教科書採択取消訴訟、請求棄却:福岡地裁

 福岡県の県立中学校(中高一貫校)で使用されている中学校社会科公民教科書(日本文教出版・東京書籍)で、「在日韓国・朝鮮人の差別」の例として参政権が認められていないことを挙げているのは不適切として福岡県内の医師ら3人が教科書採択取り消しなどを求めた訴訟で、福岡地裁は8月6日、請求を棄却した。

 判決では、訴えを財務会計上の違法行為などに限った住民訴訟の要件を満たさないとした。一方で原告側弁護士は控訴の意向を示している。
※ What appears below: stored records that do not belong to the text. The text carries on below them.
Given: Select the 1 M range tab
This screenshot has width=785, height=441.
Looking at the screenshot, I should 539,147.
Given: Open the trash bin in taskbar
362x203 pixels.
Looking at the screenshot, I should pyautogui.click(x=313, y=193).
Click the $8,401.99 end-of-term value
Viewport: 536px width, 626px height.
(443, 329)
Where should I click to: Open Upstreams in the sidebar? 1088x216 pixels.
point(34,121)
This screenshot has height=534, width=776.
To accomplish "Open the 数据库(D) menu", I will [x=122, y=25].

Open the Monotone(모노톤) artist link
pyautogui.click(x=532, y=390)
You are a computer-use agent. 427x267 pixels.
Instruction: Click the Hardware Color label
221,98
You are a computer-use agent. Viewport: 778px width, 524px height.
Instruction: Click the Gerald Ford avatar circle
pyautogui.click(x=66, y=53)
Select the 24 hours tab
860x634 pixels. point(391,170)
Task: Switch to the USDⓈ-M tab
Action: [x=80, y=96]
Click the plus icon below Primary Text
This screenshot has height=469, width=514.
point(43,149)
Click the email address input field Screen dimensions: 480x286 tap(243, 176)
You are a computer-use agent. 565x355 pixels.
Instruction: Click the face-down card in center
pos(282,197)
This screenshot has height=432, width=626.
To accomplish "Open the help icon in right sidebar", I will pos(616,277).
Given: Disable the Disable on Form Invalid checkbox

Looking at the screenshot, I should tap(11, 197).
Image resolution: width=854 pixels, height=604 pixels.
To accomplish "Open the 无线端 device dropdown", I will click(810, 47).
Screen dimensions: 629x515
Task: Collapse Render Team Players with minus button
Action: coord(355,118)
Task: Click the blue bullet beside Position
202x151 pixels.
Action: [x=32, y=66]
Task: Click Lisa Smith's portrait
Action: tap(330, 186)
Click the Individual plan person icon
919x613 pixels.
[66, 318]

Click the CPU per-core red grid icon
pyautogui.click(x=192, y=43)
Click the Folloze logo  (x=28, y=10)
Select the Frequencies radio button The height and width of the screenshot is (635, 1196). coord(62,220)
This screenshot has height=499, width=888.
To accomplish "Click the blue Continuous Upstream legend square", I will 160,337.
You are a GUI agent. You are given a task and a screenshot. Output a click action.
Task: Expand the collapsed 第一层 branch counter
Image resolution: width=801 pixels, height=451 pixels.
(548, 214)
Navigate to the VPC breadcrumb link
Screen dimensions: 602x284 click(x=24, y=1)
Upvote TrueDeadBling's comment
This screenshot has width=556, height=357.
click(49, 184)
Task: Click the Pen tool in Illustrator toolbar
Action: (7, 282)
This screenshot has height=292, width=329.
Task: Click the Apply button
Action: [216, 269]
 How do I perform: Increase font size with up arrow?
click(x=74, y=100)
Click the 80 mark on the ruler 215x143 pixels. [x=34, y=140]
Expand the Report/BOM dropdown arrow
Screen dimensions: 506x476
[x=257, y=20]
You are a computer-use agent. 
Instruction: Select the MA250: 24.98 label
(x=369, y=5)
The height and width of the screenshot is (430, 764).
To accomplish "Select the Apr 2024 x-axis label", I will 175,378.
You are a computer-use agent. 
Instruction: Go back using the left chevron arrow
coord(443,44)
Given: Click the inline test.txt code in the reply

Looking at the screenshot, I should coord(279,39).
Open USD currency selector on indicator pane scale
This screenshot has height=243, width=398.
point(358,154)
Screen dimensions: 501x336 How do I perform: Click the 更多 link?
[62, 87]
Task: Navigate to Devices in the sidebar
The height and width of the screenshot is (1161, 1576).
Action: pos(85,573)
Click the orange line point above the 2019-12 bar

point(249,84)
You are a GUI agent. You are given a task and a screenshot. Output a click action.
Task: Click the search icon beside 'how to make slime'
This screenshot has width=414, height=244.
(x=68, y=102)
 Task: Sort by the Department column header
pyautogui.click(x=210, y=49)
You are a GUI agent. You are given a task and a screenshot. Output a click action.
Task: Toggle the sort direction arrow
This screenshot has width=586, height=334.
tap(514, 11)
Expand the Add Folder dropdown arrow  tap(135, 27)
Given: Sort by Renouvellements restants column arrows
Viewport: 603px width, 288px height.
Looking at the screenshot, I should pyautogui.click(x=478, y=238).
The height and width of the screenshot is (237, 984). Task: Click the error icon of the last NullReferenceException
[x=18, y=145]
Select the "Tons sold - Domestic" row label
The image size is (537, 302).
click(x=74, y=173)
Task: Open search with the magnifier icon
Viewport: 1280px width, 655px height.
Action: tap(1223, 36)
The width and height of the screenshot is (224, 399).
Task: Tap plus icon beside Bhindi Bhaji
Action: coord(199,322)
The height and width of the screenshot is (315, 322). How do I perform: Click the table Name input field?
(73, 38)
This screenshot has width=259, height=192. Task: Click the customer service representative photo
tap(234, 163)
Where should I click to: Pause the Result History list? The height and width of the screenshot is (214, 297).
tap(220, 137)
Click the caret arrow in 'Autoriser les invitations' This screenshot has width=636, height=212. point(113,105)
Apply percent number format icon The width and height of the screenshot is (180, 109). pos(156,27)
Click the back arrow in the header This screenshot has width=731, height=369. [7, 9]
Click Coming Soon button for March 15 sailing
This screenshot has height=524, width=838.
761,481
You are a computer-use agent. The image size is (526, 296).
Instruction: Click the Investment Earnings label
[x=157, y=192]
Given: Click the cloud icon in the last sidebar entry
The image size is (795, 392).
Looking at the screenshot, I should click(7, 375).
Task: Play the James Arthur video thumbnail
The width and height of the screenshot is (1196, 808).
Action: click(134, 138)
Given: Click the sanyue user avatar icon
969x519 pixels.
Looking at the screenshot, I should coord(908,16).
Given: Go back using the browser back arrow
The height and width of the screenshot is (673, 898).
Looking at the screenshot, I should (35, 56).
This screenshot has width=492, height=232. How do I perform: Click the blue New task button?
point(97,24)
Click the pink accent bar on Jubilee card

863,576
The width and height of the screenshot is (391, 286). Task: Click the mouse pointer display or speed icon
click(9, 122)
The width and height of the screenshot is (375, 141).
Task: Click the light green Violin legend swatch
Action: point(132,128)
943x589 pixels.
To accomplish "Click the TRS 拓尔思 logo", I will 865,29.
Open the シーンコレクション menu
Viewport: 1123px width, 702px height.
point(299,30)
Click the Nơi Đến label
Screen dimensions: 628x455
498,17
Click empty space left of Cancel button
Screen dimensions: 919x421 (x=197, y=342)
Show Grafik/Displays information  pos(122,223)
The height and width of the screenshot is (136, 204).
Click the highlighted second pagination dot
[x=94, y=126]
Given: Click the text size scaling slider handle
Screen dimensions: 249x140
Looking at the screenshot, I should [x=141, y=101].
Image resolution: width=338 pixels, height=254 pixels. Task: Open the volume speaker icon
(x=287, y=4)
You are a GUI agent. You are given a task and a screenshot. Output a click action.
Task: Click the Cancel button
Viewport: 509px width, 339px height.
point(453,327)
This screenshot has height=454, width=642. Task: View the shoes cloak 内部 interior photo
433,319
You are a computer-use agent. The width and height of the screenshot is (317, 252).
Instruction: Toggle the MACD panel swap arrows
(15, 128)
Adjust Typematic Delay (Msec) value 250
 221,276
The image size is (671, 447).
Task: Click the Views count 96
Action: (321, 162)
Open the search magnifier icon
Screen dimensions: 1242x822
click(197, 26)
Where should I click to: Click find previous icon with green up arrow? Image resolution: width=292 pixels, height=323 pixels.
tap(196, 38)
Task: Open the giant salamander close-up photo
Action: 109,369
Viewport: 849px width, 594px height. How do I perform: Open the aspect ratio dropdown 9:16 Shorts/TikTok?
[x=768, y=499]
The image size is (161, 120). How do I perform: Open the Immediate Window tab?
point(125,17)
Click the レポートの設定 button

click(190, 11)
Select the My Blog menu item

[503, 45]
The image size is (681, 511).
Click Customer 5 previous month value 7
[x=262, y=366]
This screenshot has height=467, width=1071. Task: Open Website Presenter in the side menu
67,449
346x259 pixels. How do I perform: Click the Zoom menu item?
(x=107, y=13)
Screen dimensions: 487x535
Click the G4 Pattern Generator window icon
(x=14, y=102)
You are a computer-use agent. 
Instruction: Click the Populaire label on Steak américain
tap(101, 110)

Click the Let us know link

 原告側は「『参政権は憲法上日本国籍を有する国民に限られる』とした最高裁判決(1995年)に反する誤った説明だ」 と主張した。しかしこの主張自体、「つくる会」や産経新聞などとも近い関係にある一部右派の一方的な解釈である。

 最高裁判所の判決文は「憲法上は外国人参政権を想定していないので違憲とはいえない一方で、地方参政権を認める法律等を整備することを禁止しているわけではない。永住外国人の地方参政権は国の立法措置の問題」としか読めないものである。

 「つくる会」系の極右を除く中学校・高校教科書ではこの趣旨に基づき、外国人参政権を違憲とは断定していない。

 この勢力は過去には、2010年度大学入試センター試験「現代社会」の設問で同様に外国人参政権が違法として、外国人参政権に触れた設問が不適切だと騒いだこともあった。

 訴訟を恫喝的に使用し、学問的見解とはかけ離れた政治的な主張を一方的に押し通そうというのは、問題である。請求棄却は当然のことであり、歓迎する。